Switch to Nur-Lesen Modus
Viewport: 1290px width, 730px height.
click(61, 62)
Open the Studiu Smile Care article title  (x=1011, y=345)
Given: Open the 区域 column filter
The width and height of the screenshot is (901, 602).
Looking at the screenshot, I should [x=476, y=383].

...

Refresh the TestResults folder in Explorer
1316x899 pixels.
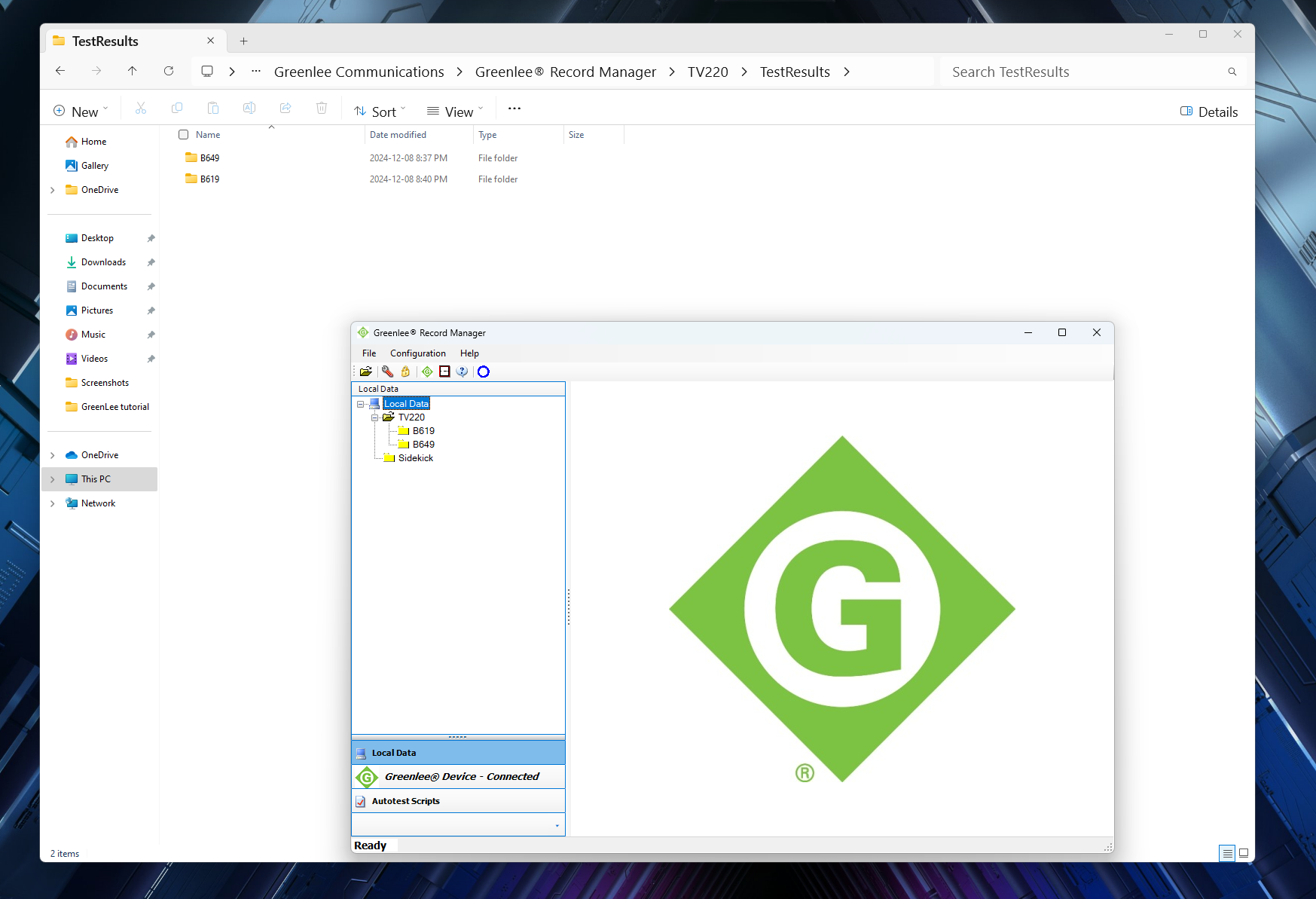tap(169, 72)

**EXERCISE REQUIREMENTS**
Every line in the data above that contains the word "Open" should be copied.

**RESPONSE AREA**
Open the Studiu Smile Care article title  (x=1011, y=345)
Given: Open the 区域 column filter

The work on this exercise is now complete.